Tapi, aku mengurungkan niatku karena tiba-tiba seorang lelaki besar menghampiri
nya. Kurasa itu Ayahnya.
Entah
apa yang ia katakan, anak itu menangis makin keras. Hingga akhirnya lelaki itu
menggendongnya meski si anak terus meronta sambil memukuli pundaknya. Sekilas
aku berpikir ia penculik jika aku tak ingat kalau ini ada di tengah keramaian
jalan raya. Bahkan seorang pengendara sepeda motor ikut berhenti untuk
menyaksikan kejadian dramatis itu.
Aku
kembali ke dunia kenangan ku. Kala itu aku juga menangis sekeras anak tadi. Di
depanku ada Zidan yang terbaring di aspal dengan darah mengucur deras dari
kepalanya.
Sebuah
sepeda motor menabrak kami yang tengah berjalan di trotoar.
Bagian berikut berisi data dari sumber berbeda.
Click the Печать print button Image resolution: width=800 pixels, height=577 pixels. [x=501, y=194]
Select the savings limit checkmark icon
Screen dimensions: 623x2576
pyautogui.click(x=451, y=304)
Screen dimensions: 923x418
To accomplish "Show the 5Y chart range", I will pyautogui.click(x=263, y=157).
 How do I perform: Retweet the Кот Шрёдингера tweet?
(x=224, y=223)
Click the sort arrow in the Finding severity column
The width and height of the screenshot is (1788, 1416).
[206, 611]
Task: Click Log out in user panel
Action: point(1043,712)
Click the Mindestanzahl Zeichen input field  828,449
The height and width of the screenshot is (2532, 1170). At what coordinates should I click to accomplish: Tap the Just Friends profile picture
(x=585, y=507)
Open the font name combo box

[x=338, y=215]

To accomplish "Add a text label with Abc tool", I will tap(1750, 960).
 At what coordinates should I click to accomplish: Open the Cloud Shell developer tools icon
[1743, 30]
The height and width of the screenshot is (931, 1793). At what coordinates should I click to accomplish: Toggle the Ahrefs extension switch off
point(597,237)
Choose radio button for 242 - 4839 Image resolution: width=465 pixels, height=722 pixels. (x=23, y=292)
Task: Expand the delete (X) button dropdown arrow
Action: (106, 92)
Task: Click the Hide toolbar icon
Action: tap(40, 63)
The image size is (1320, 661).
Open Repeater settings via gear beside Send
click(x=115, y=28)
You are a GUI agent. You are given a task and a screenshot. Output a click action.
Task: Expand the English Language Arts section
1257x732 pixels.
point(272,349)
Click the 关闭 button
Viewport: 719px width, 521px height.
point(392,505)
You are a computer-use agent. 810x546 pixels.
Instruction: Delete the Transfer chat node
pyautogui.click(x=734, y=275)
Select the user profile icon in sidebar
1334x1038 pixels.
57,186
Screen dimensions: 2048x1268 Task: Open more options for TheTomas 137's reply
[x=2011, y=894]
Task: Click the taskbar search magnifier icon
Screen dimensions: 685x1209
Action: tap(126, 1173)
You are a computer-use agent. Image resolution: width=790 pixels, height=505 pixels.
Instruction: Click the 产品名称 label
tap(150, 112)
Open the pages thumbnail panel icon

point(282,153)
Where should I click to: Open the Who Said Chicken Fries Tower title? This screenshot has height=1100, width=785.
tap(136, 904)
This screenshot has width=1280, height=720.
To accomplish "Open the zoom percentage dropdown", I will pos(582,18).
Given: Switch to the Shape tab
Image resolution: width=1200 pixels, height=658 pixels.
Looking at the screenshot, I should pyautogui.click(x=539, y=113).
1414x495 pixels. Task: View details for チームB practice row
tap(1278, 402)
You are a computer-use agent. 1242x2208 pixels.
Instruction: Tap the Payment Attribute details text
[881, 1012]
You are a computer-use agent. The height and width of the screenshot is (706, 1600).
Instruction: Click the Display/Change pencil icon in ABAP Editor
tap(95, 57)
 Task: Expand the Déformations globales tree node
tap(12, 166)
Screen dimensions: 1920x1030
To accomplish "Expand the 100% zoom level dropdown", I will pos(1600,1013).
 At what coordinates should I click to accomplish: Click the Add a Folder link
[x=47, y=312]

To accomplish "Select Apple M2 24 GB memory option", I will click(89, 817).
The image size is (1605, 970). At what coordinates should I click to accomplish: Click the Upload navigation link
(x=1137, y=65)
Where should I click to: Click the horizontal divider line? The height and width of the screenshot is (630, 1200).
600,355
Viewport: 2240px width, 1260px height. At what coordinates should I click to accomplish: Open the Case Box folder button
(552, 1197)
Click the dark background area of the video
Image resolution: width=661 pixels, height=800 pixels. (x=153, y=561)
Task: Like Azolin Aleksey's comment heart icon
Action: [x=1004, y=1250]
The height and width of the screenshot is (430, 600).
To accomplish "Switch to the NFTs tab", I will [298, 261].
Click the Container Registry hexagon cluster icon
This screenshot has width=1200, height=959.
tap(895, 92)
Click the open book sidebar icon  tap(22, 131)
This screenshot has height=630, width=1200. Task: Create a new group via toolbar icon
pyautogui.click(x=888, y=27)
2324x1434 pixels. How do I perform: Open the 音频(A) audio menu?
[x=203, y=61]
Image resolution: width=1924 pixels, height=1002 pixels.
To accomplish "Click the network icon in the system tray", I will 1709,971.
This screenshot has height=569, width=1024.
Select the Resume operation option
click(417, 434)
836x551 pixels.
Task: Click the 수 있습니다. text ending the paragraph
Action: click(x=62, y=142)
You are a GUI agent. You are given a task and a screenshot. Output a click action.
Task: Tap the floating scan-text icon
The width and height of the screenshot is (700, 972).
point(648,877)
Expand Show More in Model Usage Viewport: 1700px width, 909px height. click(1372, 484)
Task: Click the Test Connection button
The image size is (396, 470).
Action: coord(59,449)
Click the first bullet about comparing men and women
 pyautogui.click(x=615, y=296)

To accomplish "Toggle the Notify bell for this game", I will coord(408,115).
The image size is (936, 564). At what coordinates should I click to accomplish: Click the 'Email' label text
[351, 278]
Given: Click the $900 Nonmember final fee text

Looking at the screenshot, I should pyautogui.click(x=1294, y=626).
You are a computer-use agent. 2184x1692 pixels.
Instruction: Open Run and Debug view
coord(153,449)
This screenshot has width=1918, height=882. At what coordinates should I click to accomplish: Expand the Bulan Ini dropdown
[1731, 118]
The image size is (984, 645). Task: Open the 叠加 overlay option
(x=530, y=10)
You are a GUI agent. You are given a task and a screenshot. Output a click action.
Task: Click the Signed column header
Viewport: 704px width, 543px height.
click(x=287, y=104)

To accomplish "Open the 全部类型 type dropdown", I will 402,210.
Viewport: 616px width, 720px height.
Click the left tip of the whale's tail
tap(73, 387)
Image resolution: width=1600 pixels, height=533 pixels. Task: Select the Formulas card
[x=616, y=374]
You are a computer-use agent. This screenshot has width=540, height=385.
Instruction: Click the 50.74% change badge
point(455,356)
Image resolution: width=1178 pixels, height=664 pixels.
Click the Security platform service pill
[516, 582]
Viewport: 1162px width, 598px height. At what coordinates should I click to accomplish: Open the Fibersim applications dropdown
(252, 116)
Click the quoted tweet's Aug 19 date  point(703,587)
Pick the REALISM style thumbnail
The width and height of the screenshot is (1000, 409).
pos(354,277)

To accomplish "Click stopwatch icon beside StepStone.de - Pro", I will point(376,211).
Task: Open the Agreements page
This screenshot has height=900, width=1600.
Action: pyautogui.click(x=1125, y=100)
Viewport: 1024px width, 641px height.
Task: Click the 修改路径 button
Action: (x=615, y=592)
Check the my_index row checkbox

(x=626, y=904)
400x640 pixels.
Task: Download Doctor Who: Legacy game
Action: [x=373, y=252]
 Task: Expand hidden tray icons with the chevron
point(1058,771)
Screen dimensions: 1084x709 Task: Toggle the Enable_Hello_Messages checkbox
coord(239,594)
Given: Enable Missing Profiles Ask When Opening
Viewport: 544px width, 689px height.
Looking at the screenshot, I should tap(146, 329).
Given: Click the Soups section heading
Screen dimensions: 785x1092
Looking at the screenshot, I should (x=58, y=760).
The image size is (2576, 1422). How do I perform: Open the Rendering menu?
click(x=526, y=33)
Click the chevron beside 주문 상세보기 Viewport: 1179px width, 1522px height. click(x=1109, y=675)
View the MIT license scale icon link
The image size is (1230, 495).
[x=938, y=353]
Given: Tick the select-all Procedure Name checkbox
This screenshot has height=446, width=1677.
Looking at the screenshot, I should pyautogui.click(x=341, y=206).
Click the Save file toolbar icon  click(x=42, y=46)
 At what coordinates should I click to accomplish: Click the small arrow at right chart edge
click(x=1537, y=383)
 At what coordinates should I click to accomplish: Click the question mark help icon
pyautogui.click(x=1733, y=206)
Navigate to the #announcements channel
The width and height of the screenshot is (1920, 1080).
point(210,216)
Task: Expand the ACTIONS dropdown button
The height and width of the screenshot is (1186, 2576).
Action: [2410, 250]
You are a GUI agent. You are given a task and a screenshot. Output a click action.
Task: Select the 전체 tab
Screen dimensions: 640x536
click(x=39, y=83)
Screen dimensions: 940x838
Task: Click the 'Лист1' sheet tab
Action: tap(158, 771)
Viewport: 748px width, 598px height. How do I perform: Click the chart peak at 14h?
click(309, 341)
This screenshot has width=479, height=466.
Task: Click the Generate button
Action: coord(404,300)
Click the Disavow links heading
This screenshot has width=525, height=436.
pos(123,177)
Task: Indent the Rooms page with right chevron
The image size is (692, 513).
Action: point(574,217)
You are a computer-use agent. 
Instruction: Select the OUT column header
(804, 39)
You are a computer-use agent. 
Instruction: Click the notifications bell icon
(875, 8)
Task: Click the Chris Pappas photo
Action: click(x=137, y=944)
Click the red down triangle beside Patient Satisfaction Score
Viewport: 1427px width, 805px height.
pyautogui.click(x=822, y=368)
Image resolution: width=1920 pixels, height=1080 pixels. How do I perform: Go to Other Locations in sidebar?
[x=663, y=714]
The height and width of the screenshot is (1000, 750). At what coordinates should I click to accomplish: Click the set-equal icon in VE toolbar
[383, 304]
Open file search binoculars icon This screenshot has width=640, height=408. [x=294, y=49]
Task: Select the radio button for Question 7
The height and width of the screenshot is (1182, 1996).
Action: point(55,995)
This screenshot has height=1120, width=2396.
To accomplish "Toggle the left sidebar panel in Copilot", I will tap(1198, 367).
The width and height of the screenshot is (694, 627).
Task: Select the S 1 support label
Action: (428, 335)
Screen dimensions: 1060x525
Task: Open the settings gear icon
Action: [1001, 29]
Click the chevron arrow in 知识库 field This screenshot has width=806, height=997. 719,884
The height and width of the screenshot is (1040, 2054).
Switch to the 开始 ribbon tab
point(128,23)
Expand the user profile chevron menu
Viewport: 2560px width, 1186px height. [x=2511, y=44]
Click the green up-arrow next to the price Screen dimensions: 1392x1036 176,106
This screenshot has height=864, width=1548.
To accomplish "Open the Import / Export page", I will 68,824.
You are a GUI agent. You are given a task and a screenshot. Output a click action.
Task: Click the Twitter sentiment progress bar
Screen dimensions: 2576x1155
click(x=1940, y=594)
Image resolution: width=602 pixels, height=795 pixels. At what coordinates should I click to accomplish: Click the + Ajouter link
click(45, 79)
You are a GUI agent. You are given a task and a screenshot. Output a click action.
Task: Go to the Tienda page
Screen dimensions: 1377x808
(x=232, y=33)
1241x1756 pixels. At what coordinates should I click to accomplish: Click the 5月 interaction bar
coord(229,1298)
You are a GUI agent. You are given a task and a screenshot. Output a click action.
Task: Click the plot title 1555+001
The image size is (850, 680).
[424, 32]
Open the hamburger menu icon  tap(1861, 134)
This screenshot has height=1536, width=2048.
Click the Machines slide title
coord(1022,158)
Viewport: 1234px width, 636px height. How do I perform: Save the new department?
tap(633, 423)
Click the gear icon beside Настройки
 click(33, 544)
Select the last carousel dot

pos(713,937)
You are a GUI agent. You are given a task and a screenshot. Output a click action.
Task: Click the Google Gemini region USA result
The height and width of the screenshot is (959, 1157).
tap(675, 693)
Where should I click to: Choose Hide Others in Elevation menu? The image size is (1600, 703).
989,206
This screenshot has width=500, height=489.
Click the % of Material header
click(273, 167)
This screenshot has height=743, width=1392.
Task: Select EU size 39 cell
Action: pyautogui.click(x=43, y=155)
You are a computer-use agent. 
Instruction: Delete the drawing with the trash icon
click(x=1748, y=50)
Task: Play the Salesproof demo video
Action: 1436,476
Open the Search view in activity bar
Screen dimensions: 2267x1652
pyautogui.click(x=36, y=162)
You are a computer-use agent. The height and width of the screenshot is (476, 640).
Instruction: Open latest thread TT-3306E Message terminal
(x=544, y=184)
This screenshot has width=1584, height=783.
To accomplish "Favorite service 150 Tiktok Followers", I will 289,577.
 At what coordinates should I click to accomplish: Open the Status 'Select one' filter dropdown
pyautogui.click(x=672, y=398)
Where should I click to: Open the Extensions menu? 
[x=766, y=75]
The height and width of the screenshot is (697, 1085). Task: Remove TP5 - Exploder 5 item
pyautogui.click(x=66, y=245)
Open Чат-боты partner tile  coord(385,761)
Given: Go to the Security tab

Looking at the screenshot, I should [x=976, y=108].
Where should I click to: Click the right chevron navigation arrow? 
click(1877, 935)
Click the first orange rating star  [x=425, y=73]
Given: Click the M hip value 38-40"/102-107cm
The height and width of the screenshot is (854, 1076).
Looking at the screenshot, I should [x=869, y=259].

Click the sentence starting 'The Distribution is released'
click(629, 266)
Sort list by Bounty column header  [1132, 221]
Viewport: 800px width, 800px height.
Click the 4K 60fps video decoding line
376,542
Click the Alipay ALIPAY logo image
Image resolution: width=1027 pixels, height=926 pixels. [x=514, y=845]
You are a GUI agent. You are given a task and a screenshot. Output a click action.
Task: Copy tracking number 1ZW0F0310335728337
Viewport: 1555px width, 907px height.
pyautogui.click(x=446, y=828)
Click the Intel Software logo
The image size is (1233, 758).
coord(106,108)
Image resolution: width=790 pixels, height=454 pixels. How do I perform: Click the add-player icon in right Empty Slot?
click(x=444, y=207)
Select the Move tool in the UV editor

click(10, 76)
Dan Zidan, ia yang
melindungiku. Itu berlalu dengan cepat. Aku hanya ingat setelah ia menyatakan
perasaannya yang tertahan, aku tersungkur di semak pinggiran jalan. Dan begitu
aku menoleh ke arahnya, ia telah berguling di aspal itu.
Bahkan
sekarang aku tak ingat lagi kejadian itu. Yang jelas sejak waktu itu aku tak
bisa bicara karena syok. Hingga sekarang.
Aku
berhenti di persimpangan. Jalan ke kanan adalah jalan menuju rumahku. Tapi, aku
malah ingin pergi ke jalan sebaliknya. Aku pun mengikuti hatiku dan akhirnya
sampai di sebuah taman pemakaman. Lalu, hujan turun dengan deras.
Setelah
kejadian itu, Zidan pergi. Dan tak akan kembali.
Zidan,
satu-satunya lelaki yang pernah mengisi hatiku. Yang selalu bisa membuatku
tersenyum. Selalu mengisi hariku di balutan dunia putih biru.
Zidan,
terimakasih karena telah mewarnai setiap hariku bahkan saat kau tak ada. Kau
akan selalu hidup di dalam kenangan satu jalanku ini.